6. After the selected number of coils has been entered, the spreadsheet can complete the remaining calculations. One additional new formula is used in this spreadsheet to compute the value of the spring index, C. It is developed from the second form of Equation (19_6) f=\frac{8 F D_{m}^{3} N_{a}}{G D_{w}^{4}}=\frac{8 F C^{3} N_{a}}{G D_{w}} relating the deflection for the spring,f, to a corresponding applied force, F, the value of C, and other parameters that are already known. First we solve for C^{3}: f=\frac{8 F D_{m}^{3} N_{a}}{G D_{w}^{4}}=\frac{8 F C^{3} N_{a}}{G D_{w}}

C^{3}=\frac{f G D_{w}}{8 F N_{a}} Now notice that we have the force F in the denominator and the corresponding deflection f in the numerator. But the spring rate k is defined as the ratio of F/f Then we can substitute k into the denominator and solve for C: C=\left[\frac{G D_{w}}{8 k N_{a}}\right]^{1 / 3}(19-12)

This formula is programmed into the spreadsheet cell to the right of the one labeled C =.

7. Recall that C is defined as the ratio, D_{m} / D_{w}. We can now solve for the mean diameter: D_{m}=C D_{w} This is used to compute the mean diameter in the cell to the right of D_{m}=.

8. The remaining calculations use equations already developed and used earlier.

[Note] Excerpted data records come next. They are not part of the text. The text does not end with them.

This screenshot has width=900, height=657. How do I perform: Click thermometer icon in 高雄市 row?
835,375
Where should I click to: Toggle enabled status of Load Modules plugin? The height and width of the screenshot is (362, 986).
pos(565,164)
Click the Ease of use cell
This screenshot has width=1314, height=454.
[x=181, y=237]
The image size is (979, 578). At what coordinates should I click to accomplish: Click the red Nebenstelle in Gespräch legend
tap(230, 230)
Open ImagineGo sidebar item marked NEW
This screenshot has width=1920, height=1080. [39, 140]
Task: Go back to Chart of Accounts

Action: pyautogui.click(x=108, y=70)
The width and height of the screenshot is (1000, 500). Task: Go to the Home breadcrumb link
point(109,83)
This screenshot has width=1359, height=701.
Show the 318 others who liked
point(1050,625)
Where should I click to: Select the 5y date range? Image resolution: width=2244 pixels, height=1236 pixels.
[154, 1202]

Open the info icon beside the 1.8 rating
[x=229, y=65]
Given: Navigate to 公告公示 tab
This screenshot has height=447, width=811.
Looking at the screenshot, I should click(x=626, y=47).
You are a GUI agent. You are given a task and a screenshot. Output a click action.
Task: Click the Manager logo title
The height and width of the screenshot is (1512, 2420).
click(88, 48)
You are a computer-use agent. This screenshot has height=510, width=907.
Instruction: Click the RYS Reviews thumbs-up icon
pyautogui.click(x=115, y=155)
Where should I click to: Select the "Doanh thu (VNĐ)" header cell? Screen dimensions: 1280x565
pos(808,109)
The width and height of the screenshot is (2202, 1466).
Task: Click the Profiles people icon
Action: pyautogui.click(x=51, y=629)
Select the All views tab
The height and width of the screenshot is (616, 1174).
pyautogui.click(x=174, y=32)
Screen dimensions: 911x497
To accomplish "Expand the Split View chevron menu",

Again, the designer is responsible for evaluating the suitability of the results and for performing any additional iterations to search for an optimum result.

Solution Method 2,Trial 2         Now notice that the solution obtained in Trial I and shown in Figure 19_17 is far from optimum. Its free length of 2.75 in is quite long compared with the mean diameter of 0.343 in. The buckling ratio of L_{f} / D_{m}= 8.01 indicates that the spring is long and slender. Checking Figure 19_15, we can .see that buckling is predicted.One way to work toward a more suitable geometry is to increase the wire diameter and reduce the number of coils. The net result will be a larger mean diameter, improving the buckling ratio. Figure 19_18 shows the result of several iterations, finally using D_{w}=0.0625 \text { in } (larger than the former value of 0.0475 in) and 16 active coils (down from 22 in the first trial). The buckling ratio is down to 4.99, indicating that buckling is unlikely. The stress at operating force is comfortably lower than the design stress. The other geometrical features also appear to be satisfactory.